Any Threat Intelligence to STIX (ATIS)

The purpose of this project is to generate stix graphs from the information contained within a VirusTotal report.

The program takes a single sha-256 hash or a text file of sha-256 hashes and generates STIX graphs from the virustotal reports associated with the hash. If the hash does not have a virustotal report associated with it the propram will skip the file.

NOTE: If using the campaign or generate many functionality the text file must contain one sha-256 hash per line and there MUST BE no whitespace at the beginning or end of the hash. In the future, we will look into handling whitespace or what type of format works best for this feature.

Any Threat Intelligence to STIX

Installation

This project is developed using the python programming language and is targeted at Python3.8. Development of this project utilized the Anaconda virtual environment system but Poetry/pyenv can also be used for creating virtual environments.

Anaconda Installation

conda create -n atis python=3.8
conda activate atis
pip install -r requirements.txt

Variables & API Key Setup

Change the name of the variables.TEMPLATE file to variables.py

Change the API_KEY variable to your personal virustotal API key.

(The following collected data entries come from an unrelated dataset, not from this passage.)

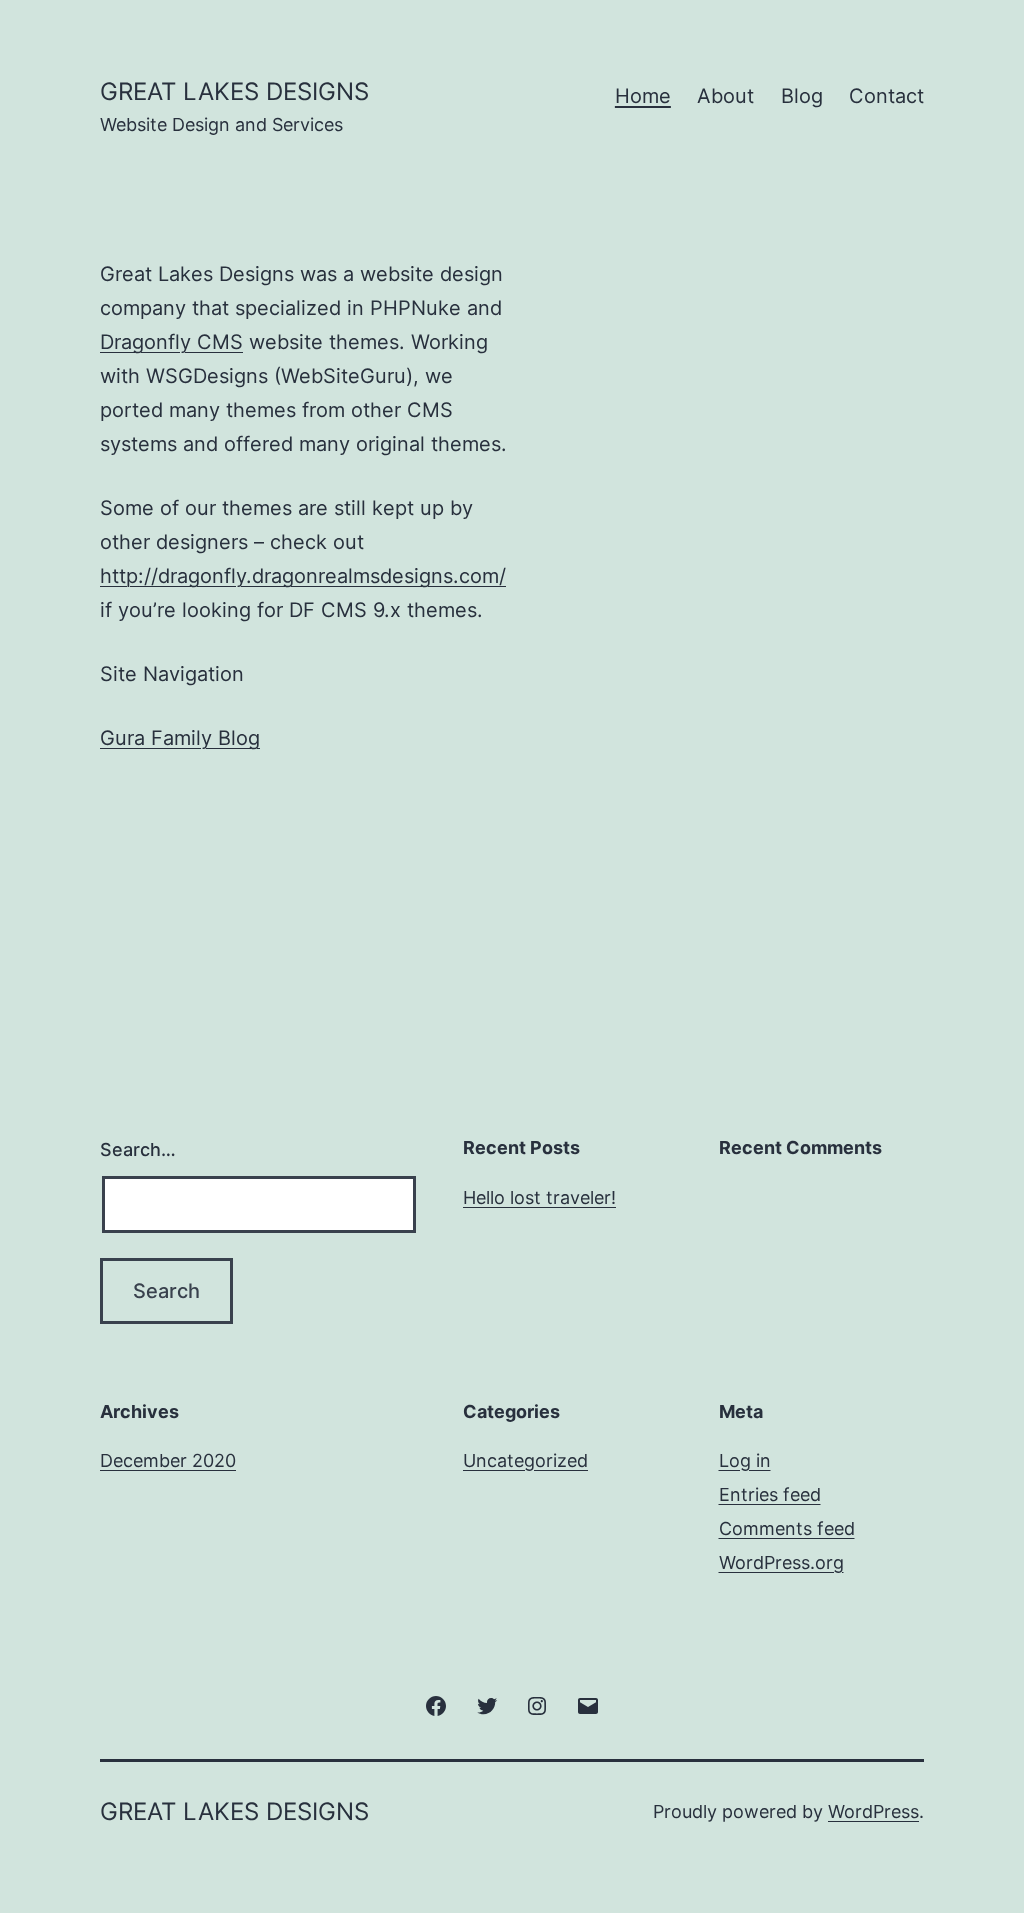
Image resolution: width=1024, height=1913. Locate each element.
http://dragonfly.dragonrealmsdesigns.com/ (303, 576)
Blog (802, 96)
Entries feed (770, 1494)
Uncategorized (525, 1460)
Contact (886, 96)
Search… (138, 1149)
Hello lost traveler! (539, 1197)
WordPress (873, 1811)
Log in (745, 1460)
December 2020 (168, 1460)
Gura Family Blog (180, 738)
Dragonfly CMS (171, 342)
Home (643, 96)
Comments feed (787, 1528)
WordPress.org (781, 1562)
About (725, 96)
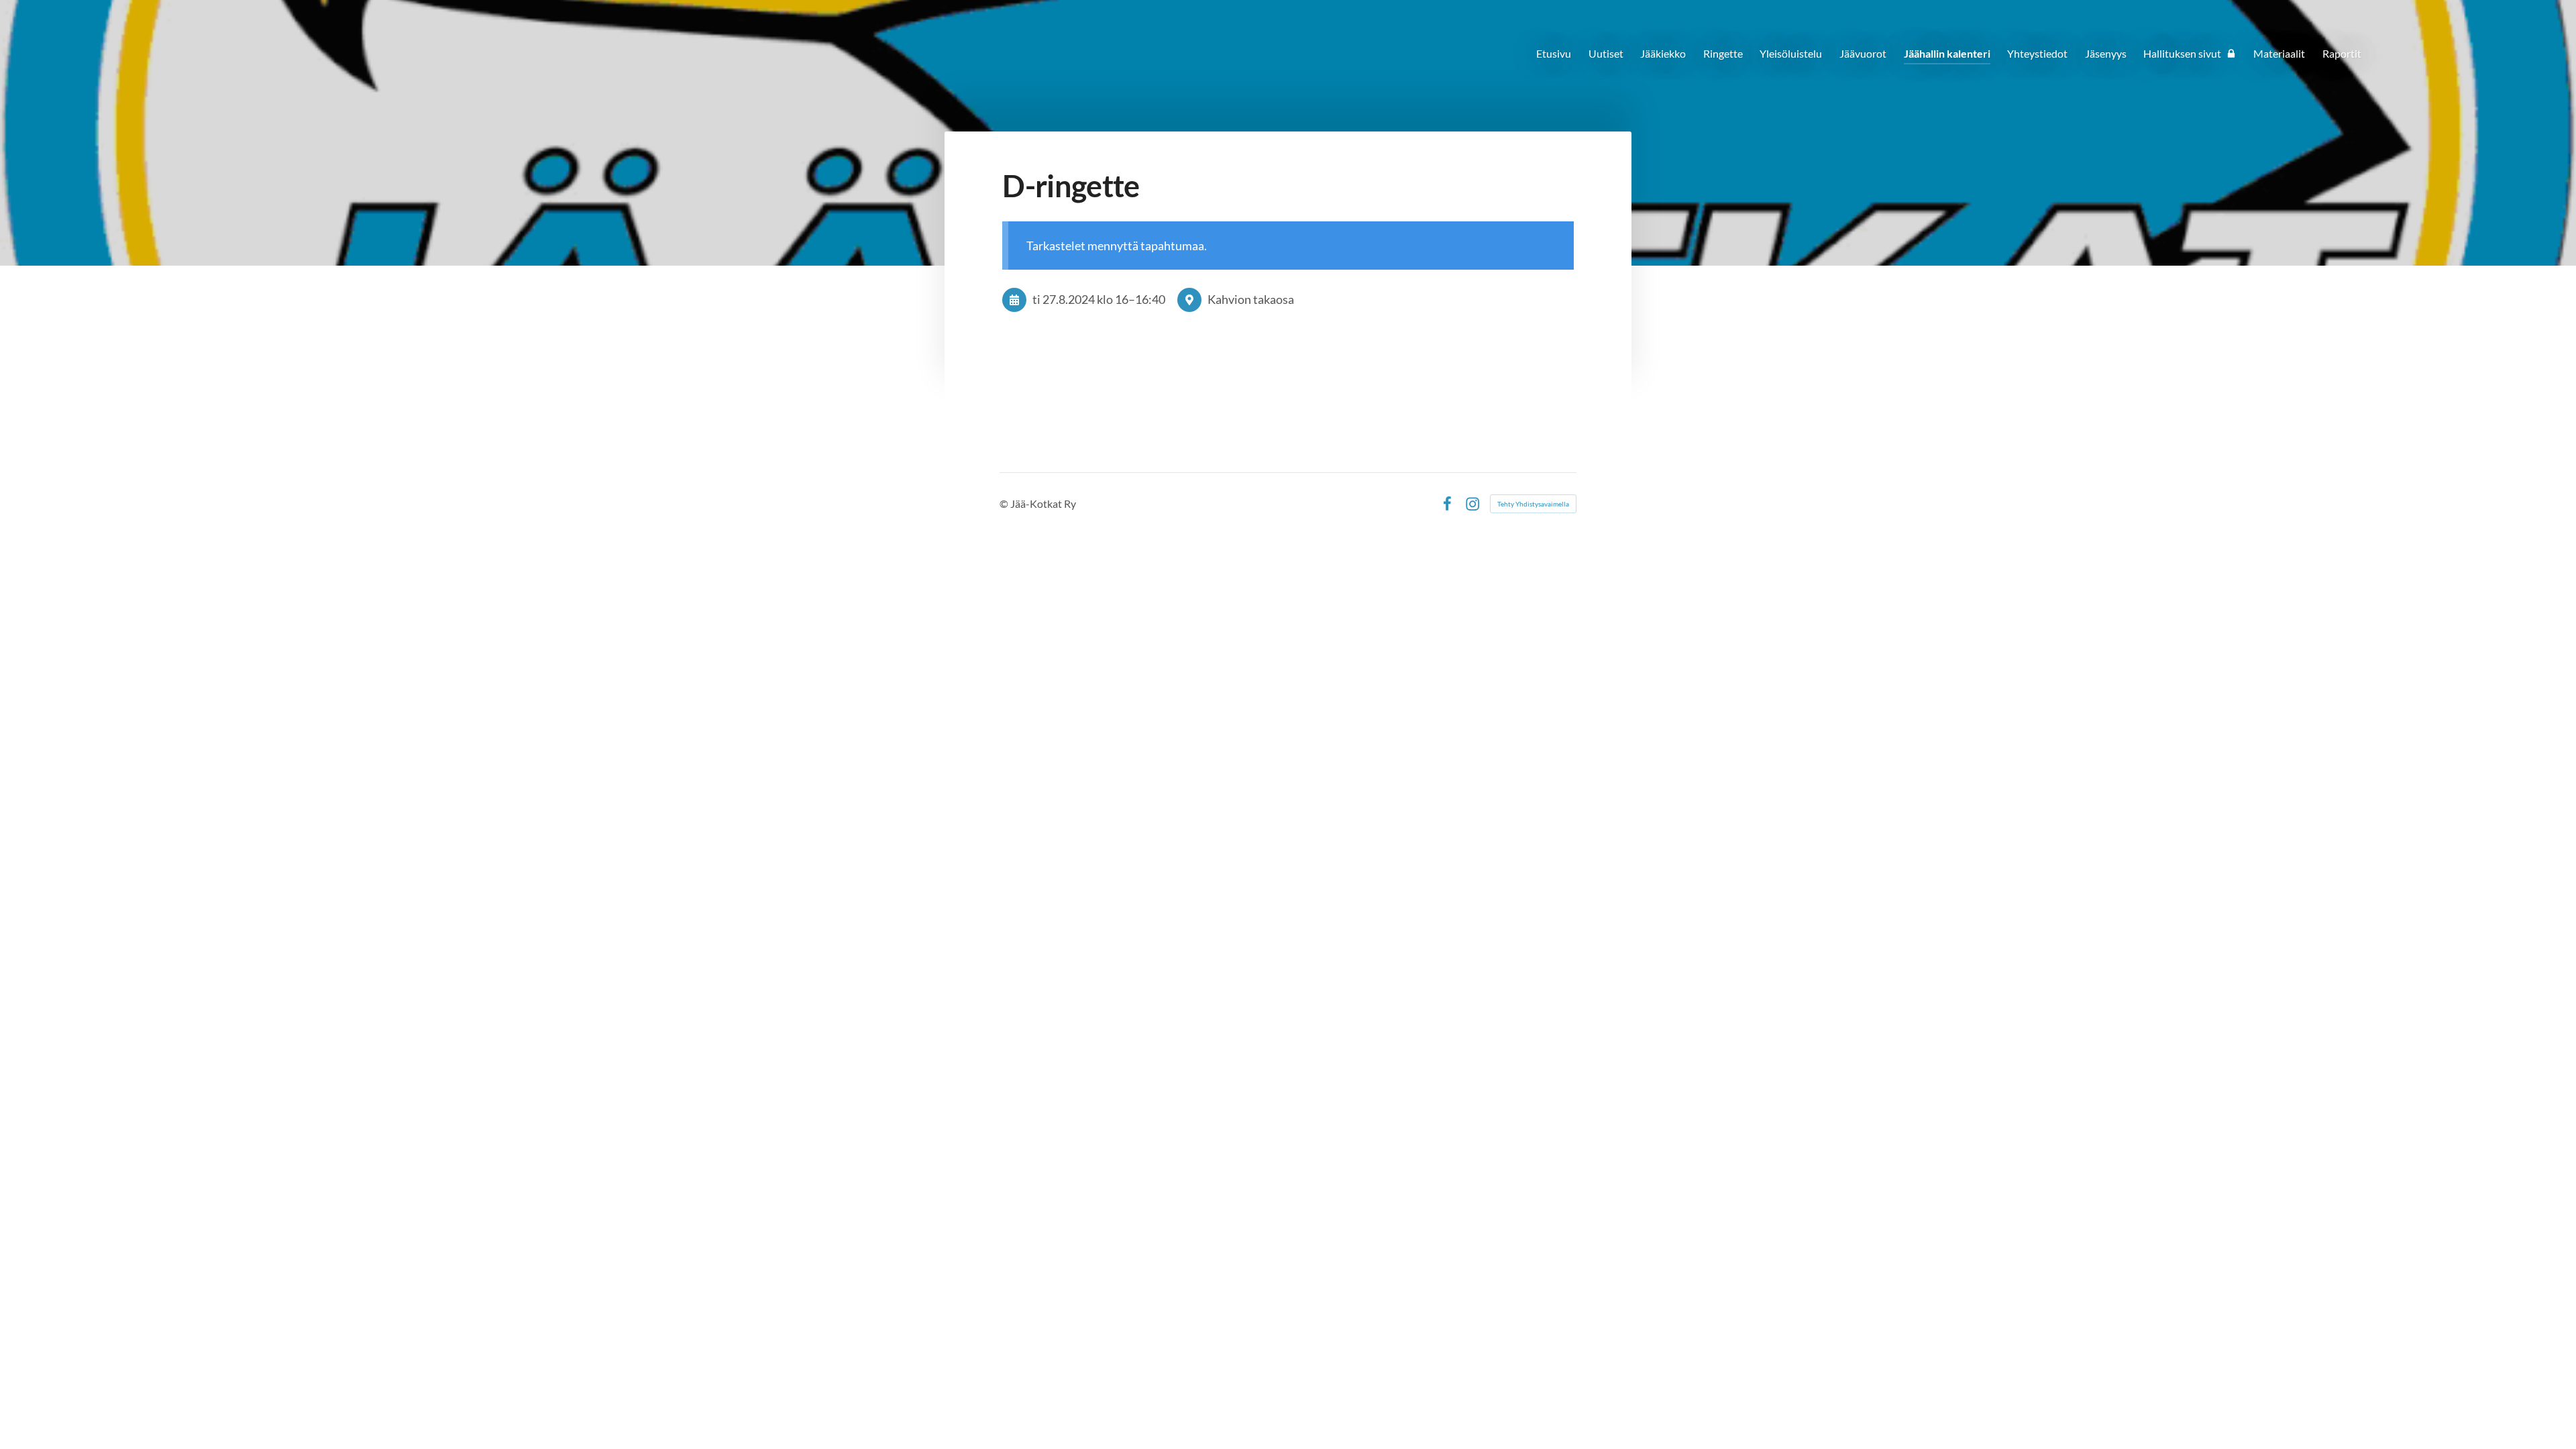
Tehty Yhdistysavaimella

If you do not already have a key then read this guide for info on how to obtain one for free.

Specify whether the API key is public or premium by changing the API_PREMIUM variable to True (if using the premium API) or False (if using the public API). This will tell VTAGS to wait between requests to avoid the 4 requests/minute quota imposed on the public API.

Usage

Any Threat Intelligence to STIX

Usage:
    main.py generate single <file_hash> <output_directory>
    main.py generate many <report_file> <output_directory>
    main.py generate campaign <campaign_name> <report_file> <output_directory>
    main.py generate family <family_name> <output_directory>
    main.py compare <json_path_1> <json_path_2> <output_directory>
    main.py heatmap <title> <bundle_directory_path_1> <bundle_directory_path_2> <output_directory>
    main.py weights <json_path>
    main.py clean <json_path>
    main.py configure (yara|ma) (yes|no)
    main.py enrich single <json_path> <output_directory> [cve]
    main.py enrich many <bundle_directory_path> <output_directory> [cve]
    main.py (-h | --help)
    main.py --version

Options:
    yara|noYara             Generate the graphs with or without YARA indicators. Comparison functionality will fail if trying to compare YARA indicators with each other.
    file_hash               SHA256 Hash of file being translated.
    report_file             Path to a text file that contains SHA256 hashes of files to be translated.
    campaign_name           Name of the campaign that connects the samples together.
    output_directory        Path to location where STIX graphs will be saved. If directory doesn't exist, then it will be created. 
    title                   Title of the heatmap generated.
    json_path*              Path to json file containing the STIX bundle you wish to interact with.
    bundle_directory_path*  Path to a directory containing multiple JSON bundles to be compared.
    weights                 Generates a STIX weight comparison dictionary based off the given bundle
    clean                   Grabs objects that are a 100% match from a generated comparison .json file
    configure               Configure the generator to generate graphs with or without certain objects 
    yara|ma                 Used in conjuction with the configure command. Determines whether you are configuring the generator to include or leave out YARA Indicators(yara) or Malware Analysis(ma) objects 
    yes|no                  Yes configures the selected option to generate graphs with the feature, no turns the feature off **NOTE** Default state is off for both YARA and MA
    cve                     If included, tells the enrichment script to include CVEs. Warning: this will potentially add thousands of CVEs to the bundle and take a while. The default is False.
    -h --help               Show this screen.
    --version               Show version.

STIX Graph Generation

Graph From Single Malware Sample

Scenario: You have a single malware sample that needs to be analyzed and results stored in a STIX graph.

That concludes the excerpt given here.